Stored items:

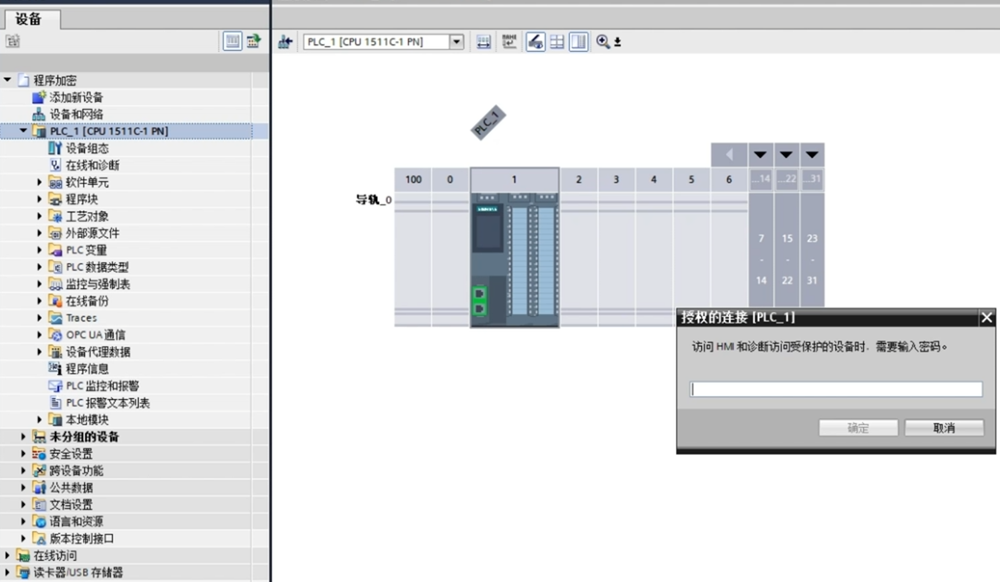The image size is (1000, 582).
Task: Select the 设备 tab
Action: point(37,19)
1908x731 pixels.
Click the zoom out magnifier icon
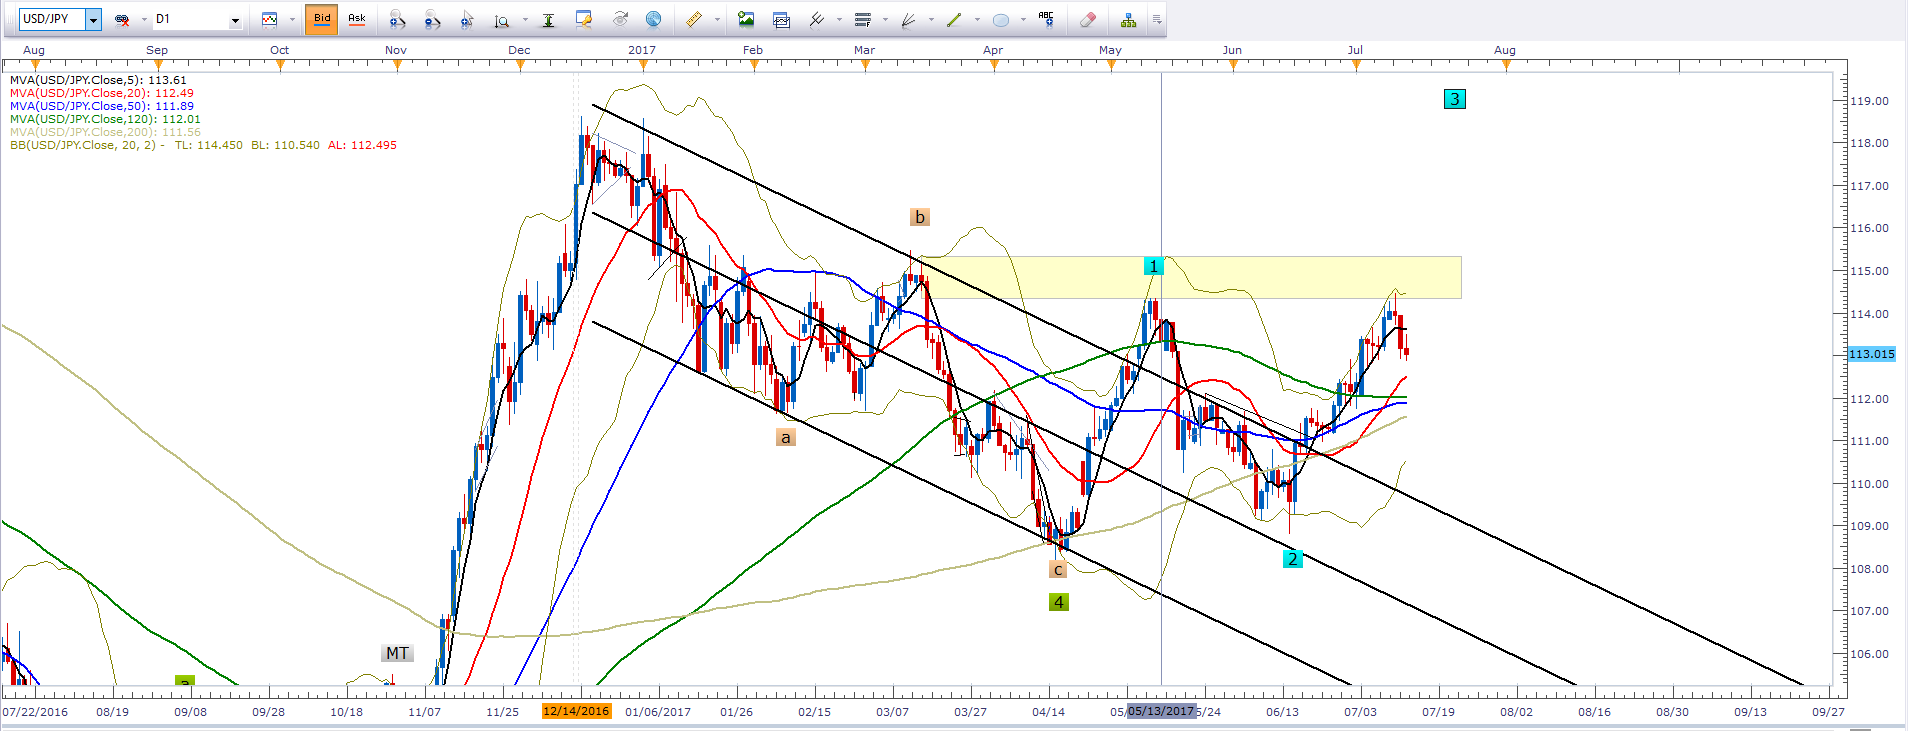431,19
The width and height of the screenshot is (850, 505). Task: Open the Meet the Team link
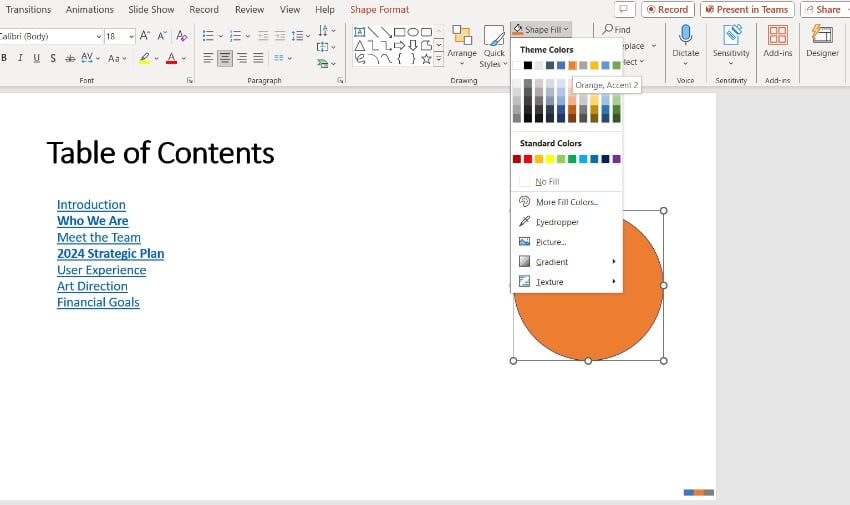(x=98, y=237)
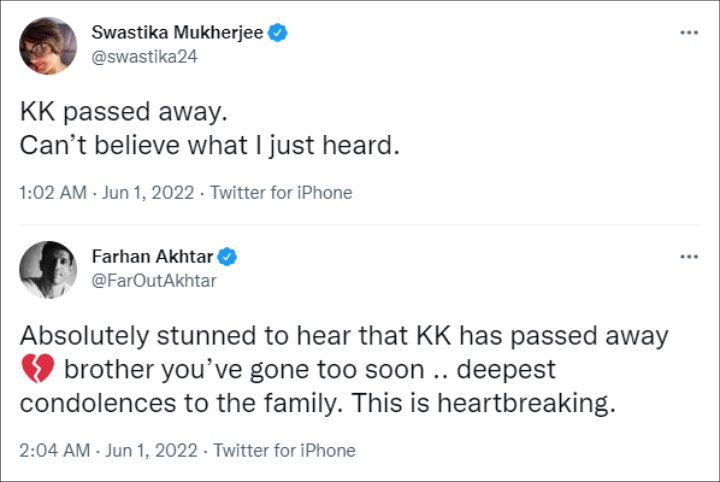Screen dimensions: 720x482
Task: Click Farhan Akhtar's verified badge
Action: [228, 257]
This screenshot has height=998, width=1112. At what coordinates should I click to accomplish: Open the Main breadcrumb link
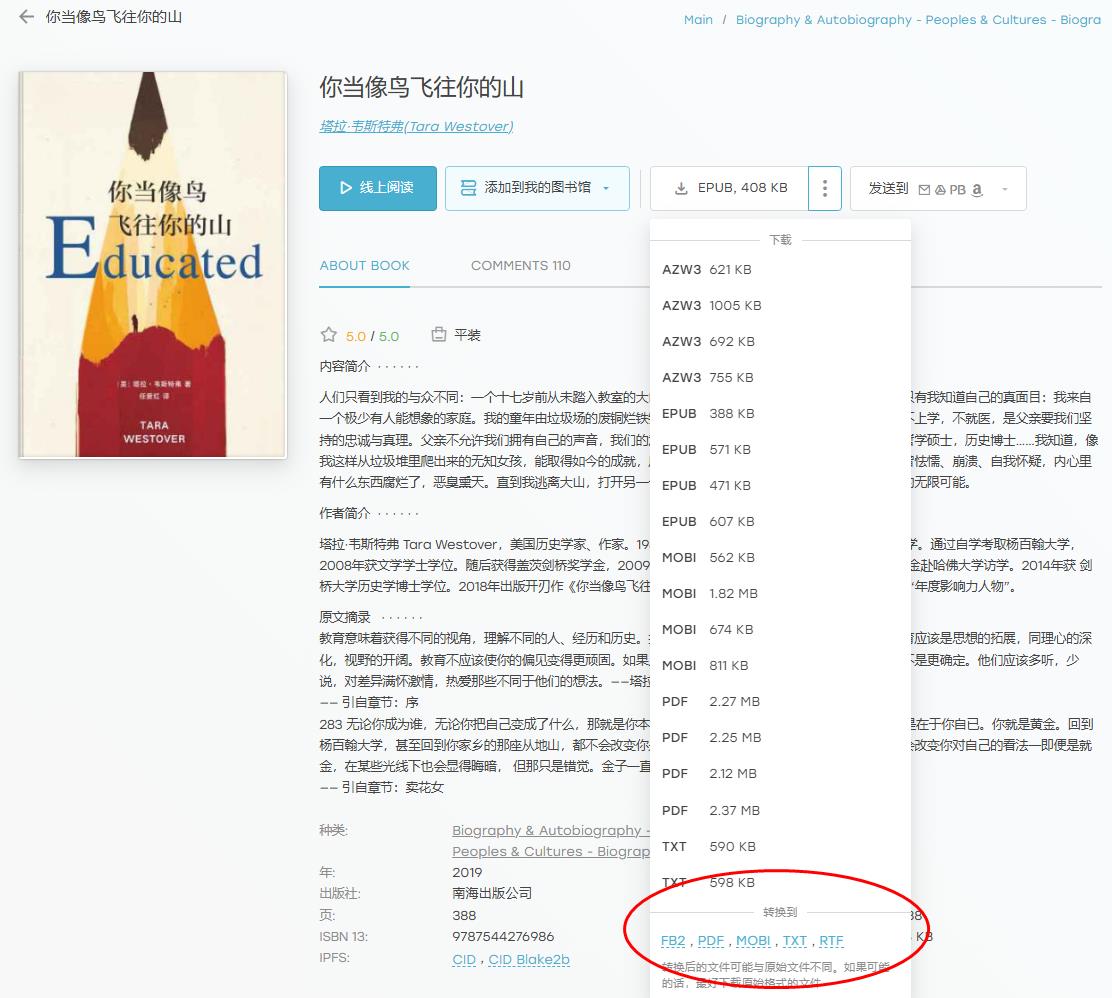pos(697,19)
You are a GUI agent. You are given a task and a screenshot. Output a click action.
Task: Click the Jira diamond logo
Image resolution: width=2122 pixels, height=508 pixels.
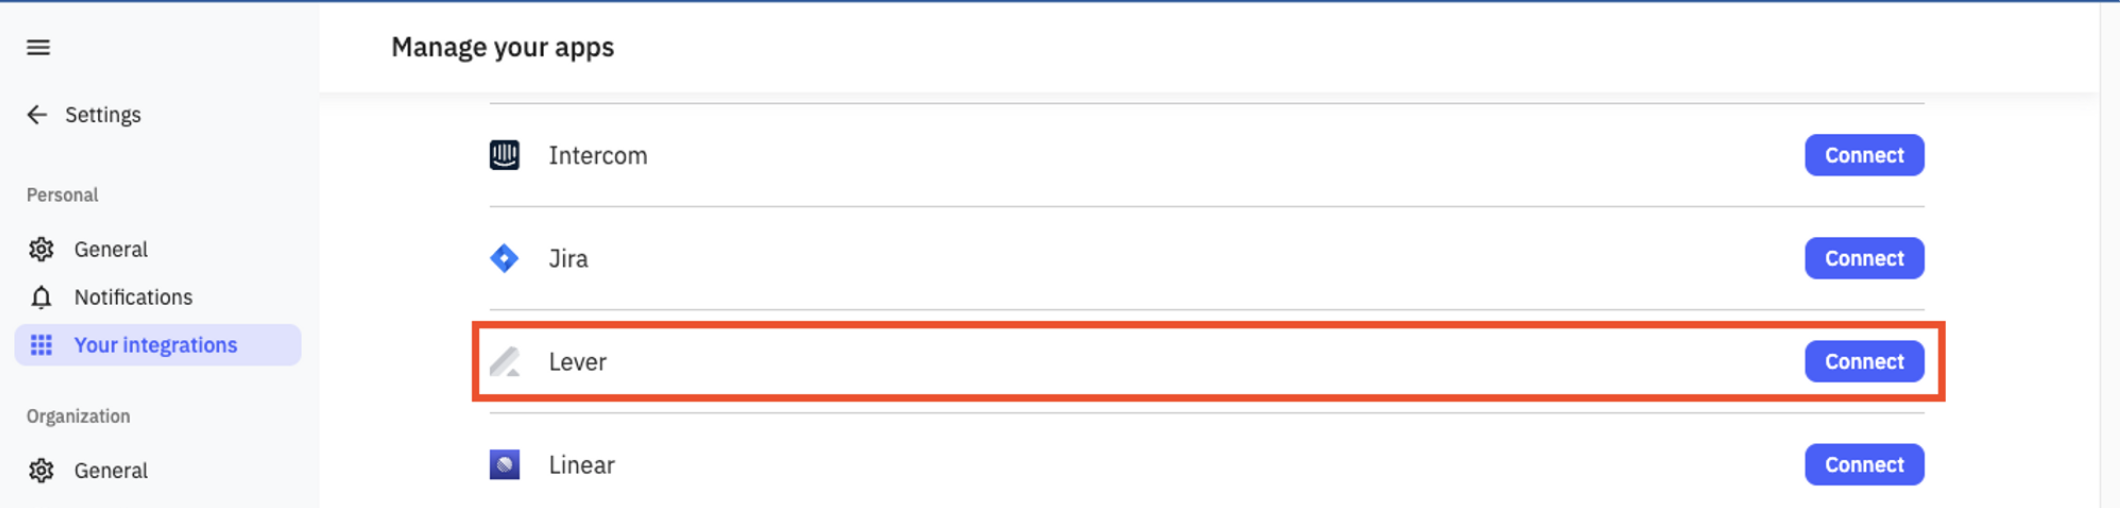504,258
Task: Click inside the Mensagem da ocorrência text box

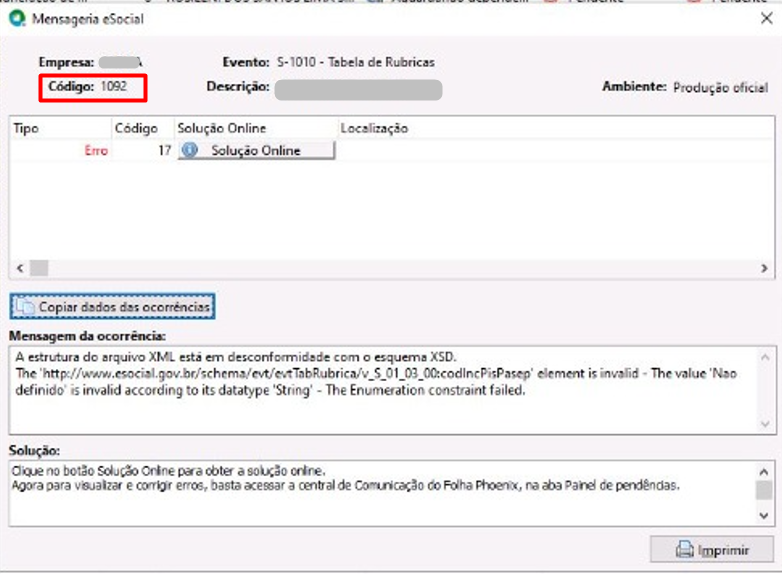Action: (x=383, y=390)
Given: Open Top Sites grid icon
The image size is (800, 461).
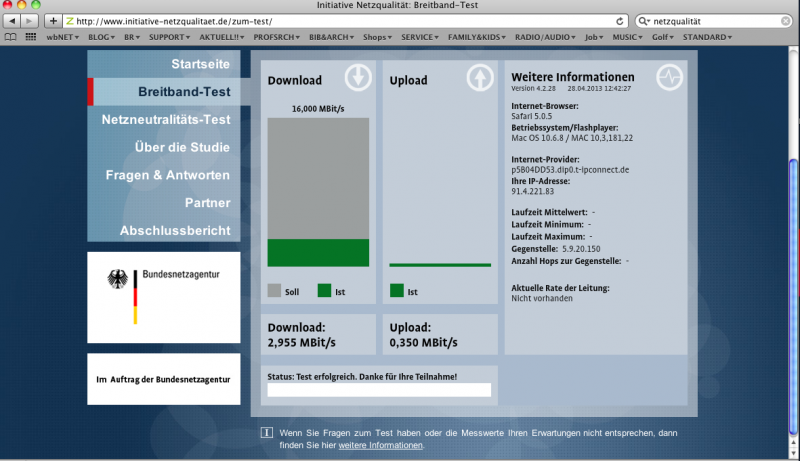Looking at the screenshot, I should pos(31,37).
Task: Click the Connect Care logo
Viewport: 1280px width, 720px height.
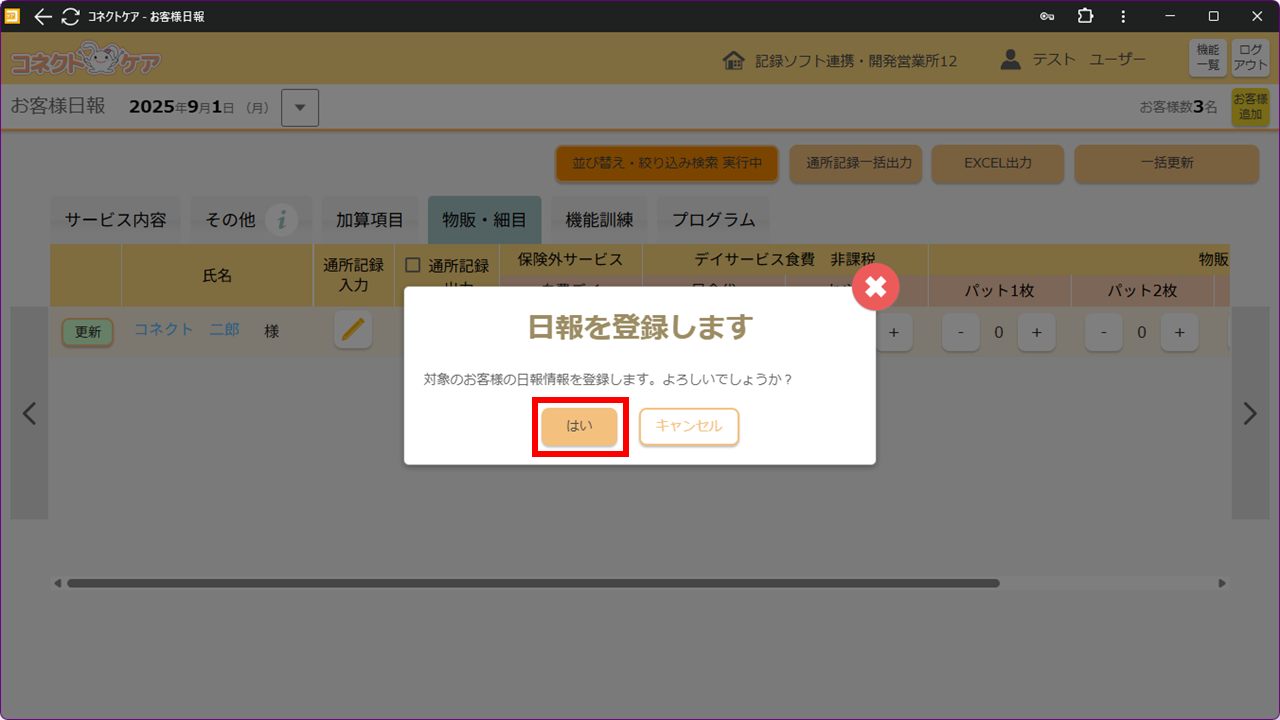Action: pyautogui.click(x=85, y=60)
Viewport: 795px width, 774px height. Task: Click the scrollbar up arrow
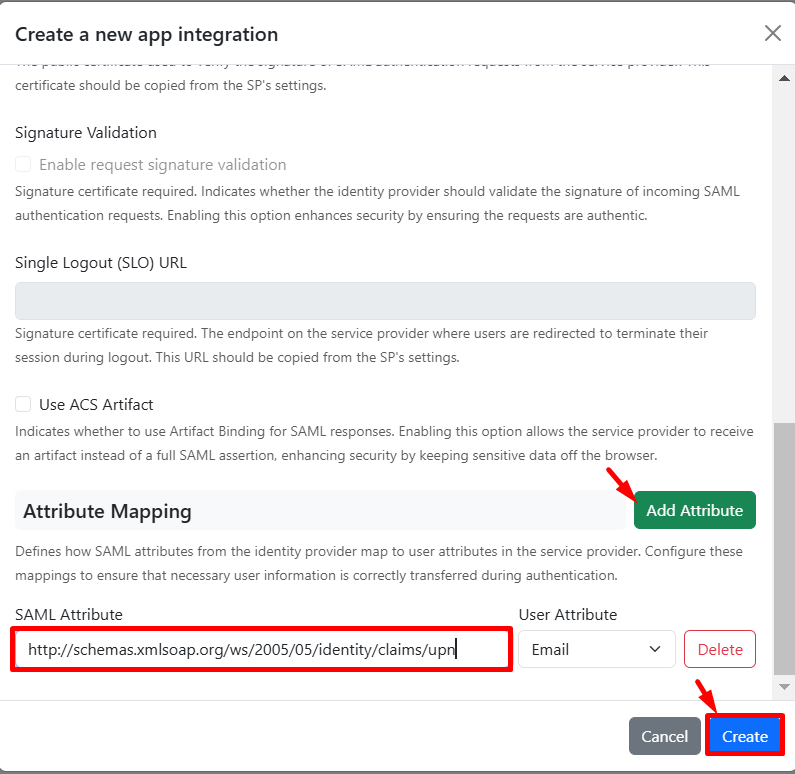click(784, 75)
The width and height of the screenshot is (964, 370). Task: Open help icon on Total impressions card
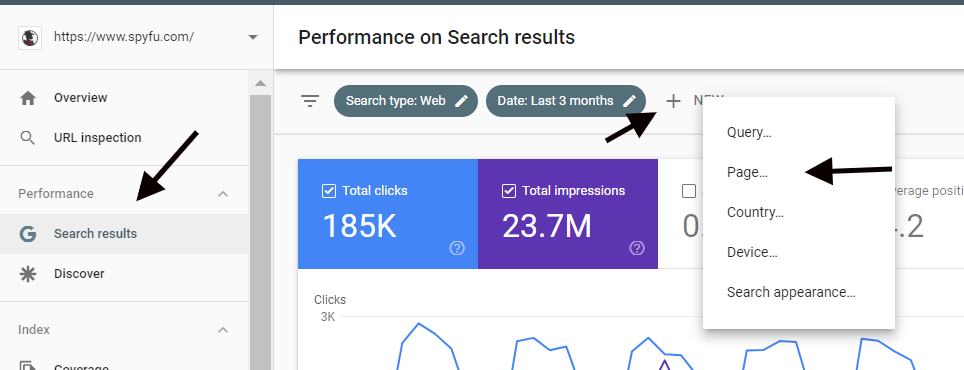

* WORK ORDER
From the records above, show each line that contains the word "logo".

* OUTPUT FOR THIS TASK
Task: Click the Jira diamond logo
Task: Click the Connect Care logo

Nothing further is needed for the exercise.